I was in Japan on holiday earlier this month. And it was wonderful! The weather was perfect, the people were lovely and the country was breathtakingly beautiful. Some thoughts/observations:
- We flew to Tokyo via Beijing. Missed the connecting flight from Beijing to and had to catch the next flight out. I don’t think they use air conditioning at that airport; probably just circulate the outside air. I say this because our flight was delayed due to unprecedented snowfall in Beijing. And sitting at the airport Gate waiting for my next flight, I felt as if I’d turn into an ice statue myself.
- I visited Tokyo, Nara, Hiroshima, Miyajima Island, Kyoto and Aichi. My favourite was Hiroshima (and Miyajima Island, which is located NW of Hiroshima Bay.)
- Hiroshima is so lush and beautiful; it’s hard to believe that city was reduced to rubble less than a century ago. The fall colours across the city was a spectacular sight.
- Miyajima Island was, personally speaking, the highlight of the trip. Fall trees spread across the seemingly endless streets, wild deer strolling everywhere, the Itsukushima shrine and its serene beauty and warm waffles served in small cafes. I didn’t want that day to end. Really.
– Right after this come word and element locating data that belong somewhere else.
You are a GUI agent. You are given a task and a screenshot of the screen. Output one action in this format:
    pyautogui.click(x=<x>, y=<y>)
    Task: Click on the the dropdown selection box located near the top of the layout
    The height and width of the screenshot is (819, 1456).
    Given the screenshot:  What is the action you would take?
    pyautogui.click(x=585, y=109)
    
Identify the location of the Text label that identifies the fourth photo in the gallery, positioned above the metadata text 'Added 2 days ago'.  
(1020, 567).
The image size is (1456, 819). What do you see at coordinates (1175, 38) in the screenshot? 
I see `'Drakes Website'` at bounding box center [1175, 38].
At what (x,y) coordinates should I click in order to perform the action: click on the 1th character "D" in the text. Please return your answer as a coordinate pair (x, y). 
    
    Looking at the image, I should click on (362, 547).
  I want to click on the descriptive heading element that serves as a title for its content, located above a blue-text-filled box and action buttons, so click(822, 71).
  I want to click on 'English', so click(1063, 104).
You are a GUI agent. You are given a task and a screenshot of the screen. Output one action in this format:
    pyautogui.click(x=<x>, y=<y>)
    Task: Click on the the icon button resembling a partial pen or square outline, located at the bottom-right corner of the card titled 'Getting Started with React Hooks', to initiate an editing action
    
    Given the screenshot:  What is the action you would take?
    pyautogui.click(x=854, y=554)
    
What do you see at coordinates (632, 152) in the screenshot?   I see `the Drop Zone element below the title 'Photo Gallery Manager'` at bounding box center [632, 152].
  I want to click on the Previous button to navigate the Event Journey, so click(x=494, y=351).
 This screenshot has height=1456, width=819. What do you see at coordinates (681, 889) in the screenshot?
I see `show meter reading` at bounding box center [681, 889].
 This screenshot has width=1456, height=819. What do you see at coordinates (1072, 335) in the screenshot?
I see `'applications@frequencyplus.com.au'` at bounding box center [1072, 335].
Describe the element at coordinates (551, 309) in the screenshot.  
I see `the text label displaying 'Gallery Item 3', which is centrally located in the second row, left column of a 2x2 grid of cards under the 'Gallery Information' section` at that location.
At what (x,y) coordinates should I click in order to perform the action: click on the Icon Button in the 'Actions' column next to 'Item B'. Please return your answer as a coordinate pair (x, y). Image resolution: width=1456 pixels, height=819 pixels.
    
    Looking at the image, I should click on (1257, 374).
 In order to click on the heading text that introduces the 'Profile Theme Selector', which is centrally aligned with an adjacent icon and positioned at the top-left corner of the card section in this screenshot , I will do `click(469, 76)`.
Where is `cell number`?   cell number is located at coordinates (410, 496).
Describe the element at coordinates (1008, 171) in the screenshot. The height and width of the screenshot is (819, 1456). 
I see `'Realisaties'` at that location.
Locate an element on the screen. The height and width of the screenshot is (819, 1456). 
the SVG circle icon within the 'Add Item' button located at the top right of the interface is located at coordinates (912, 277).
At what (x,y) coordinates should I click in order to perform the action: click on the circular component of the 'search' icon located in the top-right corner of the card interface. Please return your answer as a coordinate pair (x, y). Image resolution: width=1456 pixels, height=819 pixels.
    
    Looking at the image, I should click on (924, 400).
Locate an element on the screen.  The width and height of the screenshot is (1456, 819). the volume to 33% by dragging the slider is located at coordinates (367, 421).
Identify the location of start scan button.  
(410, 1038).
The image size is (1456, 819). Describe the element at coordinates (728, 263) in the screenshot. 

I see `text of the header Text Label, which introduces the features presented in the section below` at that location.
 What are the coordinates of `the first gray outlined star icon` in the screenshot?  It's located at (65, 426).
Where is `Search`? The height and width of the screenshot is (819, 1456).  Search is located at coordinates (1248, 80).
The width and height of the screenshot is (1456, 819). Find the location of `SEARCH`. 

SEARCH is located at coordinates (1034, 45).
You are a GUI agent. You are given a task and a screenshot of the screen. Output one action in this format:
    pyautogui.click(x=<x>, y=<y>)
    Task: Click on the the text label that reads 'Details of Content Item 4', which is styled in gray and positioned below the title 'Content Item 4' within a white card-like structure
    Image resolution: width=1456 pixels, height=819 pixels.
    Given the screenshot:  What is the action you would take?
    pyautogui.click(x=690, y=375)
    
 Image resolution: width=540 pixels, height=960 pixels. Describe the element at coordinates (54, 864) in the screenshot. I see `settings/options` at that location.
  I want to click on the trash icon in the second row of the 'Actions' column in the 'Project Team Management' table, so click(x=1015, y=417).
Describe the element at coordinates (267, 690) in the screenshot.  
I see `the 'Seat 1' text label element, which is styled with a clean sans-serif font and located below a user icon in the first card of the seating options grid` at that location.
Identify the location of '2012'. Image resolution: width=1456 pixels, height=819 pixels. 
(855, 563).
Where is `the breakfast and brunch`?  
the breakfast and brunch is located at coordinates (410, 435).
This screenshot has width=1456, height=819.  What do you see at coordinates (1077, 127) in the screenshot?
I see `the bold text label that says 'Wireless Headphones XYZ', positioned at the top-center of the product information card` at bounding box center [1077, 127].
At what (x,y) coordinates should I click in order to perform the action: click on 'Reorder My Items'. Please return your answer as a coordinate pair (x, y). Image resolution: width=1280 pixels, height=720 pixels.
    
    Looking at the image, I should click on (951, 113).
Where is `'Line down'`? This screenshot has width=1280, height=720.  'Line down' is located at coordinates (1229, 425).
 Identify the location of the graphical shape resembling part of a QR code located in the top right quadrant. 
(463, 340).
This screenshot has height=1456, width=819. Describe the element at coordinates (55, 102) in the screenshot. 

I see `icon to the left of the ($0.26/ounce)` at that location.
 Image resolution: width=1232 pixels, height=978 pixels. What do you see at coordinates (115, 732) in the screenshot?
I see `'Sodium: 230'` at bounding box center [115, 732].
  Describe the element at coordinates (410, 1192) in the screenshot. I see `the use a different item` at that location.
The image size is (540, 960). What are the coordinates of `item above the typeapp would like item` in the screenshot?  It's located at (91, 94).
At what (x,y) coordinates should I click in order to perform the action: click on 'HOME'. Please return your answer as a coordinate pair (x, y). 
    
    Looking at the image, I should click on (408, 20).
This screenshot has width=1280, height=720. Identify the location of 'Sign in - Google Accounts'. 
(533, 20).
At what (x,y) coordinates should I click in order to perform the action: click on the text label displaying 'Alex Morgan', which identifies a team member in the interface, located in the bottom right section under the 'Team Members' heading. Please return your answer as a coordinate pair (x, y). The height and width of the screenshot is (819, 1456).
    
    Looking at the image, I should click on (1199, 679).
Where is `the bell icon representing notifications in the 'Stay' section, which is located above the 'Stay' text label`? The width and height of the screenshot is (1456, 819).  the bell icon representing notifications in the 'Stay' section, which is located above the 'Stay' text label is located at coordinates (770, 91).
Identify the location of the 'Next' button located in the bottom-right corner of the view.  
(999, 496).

- Much like India, you don’t have to look too far to spot a temple or a shrine. They are there everywhere. These are either Buddhist Temples or Shinto Shrines. Wonderfully maintained. You never really feel like the tranquillity is disturbed because of the sheer number of visitors. It’s also fascinating how everyone speaks of both religions with the same kind of respect. I hear this is one of the few places in the world where two different religions exist in such harmony.
- Luck decided to take an early Christmas vacation on the day we visited the 5th Station at Mt. Fuji hoping to catch a glimpse of that shy, sneaky, gorgeous mountain top. But, as they say, man proposes, God disposes. The Gods decided to shower us with ice-cold rain water, shroud us with fog and clouds so we couldn’t even see what lay 10 feet ahead of us, let alone Mt. Fuji.
- Being vegetarian, Japan obviously wasn’t a food paradise. Especially in the beginning when I had no clue as to what I was supposed to do with the stuff on my plate. In fact, on the second day, this was my diet – green tea, green tea ice cream, green tea cake, green tea Kit-Kat and green tea waffles. It did get better towards the end; perhaps I developed a taste for Japanese food.
Also, twice during the 10-day trip, when it all became a bit too much to handle, I looked (more like hunted) for an Indian restaurant and ate there. One of them turned out to be a sleazy place where people were invited for a “sexy” dance after dinner. But I decided to ignore that as long as they served dal chawal.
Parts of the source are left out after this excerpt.